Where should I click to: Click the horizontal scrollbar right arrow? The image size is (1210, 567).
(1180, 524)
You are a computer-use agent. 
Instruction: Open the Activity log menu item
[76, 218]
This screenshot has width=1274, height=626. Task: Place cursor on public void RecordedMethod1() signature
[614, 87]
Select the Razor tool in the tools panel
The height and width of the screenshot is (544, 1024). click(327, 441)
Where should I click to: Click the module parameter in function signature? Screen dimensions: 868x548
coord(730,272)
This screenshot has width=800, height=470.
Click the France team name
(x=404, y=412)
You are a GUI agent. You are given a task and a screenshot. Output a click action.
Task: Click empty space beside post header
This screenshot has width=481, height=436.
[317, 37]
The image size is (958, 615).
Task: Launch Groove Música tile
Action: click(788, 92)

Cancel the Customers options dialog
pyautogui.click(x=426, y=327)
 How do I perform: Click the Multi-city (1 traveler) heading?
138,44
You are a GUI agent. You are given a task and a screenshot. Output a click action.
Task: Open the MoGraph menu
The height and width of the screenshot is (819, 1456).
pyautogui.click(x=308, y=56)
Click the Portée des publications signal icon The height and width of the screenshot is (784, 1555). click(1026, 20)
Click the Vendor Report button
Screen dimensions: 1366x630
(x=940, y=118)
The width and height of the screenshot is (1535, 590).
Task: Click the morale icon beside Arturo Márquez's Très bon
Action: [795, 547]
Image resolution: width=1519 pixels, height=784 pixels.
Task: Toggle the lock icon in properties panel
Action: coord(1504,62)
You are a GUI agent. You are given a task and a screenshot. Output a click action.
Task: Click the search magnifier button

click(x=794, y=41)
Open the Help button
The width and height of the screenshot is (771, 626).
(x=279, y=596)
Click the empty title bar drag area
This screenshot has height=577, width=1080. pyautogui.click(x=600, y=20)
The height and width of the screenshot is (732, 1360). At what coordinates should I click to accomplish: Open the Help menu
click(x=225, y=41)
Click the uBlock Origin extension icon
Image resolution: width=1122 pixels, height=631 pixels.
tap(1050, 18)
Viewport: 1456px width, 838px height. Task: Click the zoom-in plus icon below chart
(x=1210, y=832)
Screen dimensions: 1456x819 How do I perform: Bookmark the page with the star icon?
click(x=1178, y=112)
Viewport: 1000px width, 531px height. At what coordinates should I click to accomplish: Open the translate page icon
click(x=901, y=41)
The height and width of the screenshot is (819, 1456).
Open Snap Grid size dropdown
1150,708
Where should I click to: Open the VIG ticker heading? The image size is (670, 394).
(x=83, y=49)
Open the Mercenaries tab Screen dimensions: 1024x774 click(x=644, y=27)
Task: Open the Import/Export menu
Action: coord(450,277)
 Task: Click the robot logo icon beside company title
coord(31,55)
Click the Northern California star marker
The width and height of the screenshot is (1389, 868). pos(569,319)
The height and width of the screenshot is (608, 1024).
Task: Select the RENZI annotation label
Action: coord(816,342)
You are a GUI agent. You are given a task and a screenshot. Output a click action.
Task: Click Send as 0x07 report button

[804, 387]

Exercise directions:
Reproduce the material between the lines holding "Cancel the Customers options dialog" and "Click the Portée", inclusive, with the requests included, and rescale every coordinate in the answers by multiplying it by 1.1 and rounding to a whole number, with halves rounded up. Return only those lines.

Task output:
Cancel the Customers options dialog
pyautogui.click(x=469, y=360)
 How do I perform: Click the Multi-city (1 traveler) heading?
152,48
You are a GUI agent. You are given a task and a screenshot. Output a click action.
Task: Open the MoGraph menu
The height and width of the screenshot is (819, 1456).
pyautogui.click(x=339, y=62)
Click the Portée des publications signal icon The height and width of the screenshot is (784, 1555). click(1129, 22)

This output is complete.